ELITIZADO, PRONAF EXCLUI COMUNIDADES
Criado em 1999, o Programa de Fortalecimento da Agricultura Familiar (Pronaf) também está sob ameaça, constata a Fian Brasil. Aumentou-se a exigência de documentos, declarações e registros, “com uma clara tendência de elitização do Programa, o que acaba por excluir comunidades”.
Entre 2003 e 2015, o Programa de Aquisição de Alimentos (PAA) comprou um total de R$ 6,4 bilhões, de aproximadamente 298 mil agricultores familiares, e o Programa Nacional de Alimentação Escolar (PNAE) destinou um orçamento anual de R$ 1,24 bilhão para as compras diretas.
Em 2017, porém, o Programa sofreu uma redução de 39% em comparação com 2016, com a exclusão de mais da metade do público atendido.

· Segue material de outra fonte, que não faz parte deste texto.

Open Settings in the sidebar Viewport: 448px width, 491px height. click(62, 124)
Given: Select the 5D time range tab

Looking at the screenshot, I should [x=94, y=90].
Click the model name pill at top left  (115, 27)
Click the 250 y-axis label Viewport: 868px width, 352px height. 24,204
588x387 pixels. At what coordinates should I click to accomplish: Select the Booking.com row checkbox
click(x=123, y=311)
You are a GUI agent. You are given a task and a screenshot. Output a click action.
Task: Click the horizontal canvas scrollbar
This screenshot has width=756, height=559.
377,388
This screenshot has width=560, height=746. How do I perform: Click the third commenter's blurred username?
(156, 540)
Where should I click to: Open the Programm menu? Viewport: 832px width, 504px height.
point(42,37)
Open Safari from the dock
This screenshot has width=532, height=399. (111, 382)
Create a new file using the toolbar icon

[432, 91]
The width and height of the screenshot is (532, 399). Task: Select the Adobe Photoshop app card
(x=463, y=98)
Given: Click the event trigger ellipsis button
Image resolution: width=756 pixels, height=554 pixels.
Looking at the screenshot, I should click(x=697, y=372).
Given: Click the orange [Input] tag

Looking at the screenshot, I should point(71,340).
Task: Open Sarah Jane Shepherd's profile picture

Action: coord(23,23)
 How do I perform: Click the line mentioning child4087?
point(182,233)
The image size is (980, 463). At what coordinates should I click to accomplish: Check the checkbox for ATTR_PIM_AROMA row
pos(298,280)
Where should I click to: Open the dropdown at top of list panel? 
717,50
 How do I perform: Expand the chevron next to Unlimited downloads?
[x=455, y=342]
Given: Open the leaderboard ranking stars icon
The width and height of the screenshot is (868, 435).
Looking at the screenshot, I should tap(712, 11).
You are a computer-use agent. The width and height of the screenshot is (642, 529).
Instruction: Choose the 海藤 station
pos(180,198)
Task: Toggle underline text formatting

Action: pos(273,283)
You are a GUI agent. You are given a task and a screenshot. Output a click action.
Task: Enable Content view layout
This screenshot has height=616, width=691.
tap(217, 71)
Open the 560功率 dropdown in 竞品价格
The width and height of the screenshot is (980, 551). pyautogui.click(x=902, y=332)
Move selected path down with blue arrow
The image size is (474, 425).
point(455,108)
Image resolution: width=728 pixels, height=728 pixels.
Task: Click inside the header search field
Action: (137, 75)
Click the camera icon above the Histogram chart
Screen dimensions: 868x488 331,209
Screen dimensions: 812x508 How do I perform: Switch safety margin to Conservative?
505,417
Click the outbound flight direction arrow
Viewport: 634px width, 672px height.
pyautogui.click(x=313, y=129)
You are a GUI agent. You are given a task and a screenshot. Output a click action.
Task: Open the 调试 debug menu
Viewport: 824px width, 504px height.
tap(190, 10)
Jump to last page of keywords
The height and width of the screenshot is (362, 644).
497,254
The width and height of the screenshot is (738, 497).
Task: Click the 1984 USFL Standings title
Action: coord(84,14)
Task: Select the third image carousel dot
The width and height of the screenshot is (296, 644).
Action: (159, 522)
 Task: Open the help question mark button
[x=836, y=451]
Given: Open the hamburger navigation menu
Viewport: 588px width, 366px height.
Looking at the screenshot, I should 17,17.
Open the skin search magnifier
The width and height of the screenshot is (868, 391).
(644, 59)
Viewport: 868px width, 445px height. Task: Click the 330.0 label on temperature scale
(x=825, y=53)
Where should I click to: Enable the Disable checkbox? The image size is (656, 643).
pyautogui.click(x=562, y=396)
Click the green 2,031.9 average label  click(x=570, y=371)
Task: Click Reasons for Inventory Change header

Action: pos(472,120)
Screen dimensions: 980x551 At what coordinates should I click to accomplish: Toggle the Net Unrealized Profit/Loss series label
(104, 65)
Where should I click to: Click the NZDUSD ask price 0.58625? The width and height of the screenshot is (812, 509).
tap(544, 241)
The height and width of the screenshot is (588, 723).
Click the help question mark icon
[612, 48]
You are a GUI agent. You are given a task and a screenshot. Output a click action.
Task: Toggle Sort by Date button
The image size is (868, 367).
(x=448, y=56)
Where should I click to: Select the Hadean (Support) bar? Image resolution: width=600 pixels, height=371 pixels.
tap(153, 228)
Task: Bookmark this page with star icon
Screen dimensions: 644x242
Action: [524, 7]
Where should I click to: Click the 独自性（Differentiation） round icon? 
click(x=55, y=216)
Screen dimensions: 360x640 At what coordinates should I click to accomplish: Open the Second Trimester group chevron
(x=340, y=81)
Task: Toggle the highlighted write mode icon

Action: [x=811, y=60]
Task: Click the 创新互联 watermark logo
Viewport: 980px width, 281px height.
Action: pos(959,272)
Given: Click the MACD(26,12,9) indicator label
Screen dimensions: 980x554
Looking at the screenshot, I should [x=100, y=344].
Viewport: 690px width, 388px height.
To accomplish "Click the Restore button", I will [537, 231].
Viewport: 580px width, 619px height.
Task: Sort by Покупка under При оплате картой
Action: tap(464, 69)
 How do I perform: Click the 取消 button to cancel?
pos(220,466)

O relatório também lembra que o PAA tem sido alvo de recorrentes auditorias por parte dos órgãos de controle. E que, em junho de 2016, o governo revogou uma chamada pública que visava atender 930 associações e cooperativas.
– Também está em debate a possível redução de 30% para 10% da obrigatoriedade da compra de alimentos da agricultura familiar ou, ainda, a retirada total da obrigatoriedade, uma decisão que poderá vir a favorecer a iniciativa privada e a terceirização da alimentação escolar.
TERRA MERCANTILIZADA…
Outro retrocesso apontado pelo relatório da Fian Brasil refere-se à mercantilização da terra no Brasil, especialmente na expansão da fronteira agrícola da região do Matopiba (Maranhão, Tocantins, Piauí e Bahia), uma área de 73 milhões de hectares – quase 10% do território brasileiro – em 337 municípios.
Existem nessa área 35 terras indígenas, 46 unidades de conservação ambiental, 745 assentamentos rurais e 36 áreas quilombolas declaradas pelo Instituto Nacional de Colonização e Reforma Agrária (Incra). Ou seja, não cabe todo mundo.
… E SEM REFORMA AGRÁRIA
Por fim, diminui a perspectiva de uma reforma agrária qualificada. Primeiro, com a tendência de municipalização. Em segundo lugar, porque a MP da regularização fundiária, a 759, favorece a titulação individual:
– O risco é o de que a titulação individual e a posterior comercialização de lotes da reforma agrária venham a se somar a mais um ciclo de concentração fundiária e que grande parte do patrimônio da reforma agrária até então conquistado seja revertido ao mercado privado de terras.
O orçamento do Incra para 2017 teve uma diminuição de R$ 840 milhões para o programa Reforma Agrária e Governança Fundiária. Nessa nova fase, diz a Fian Brasil, predomina uma concepção individualizante e focalizada, “que frustra a possibilidade de converter os assentamentos em áreas protegidas voltadas à produção de alimentos”.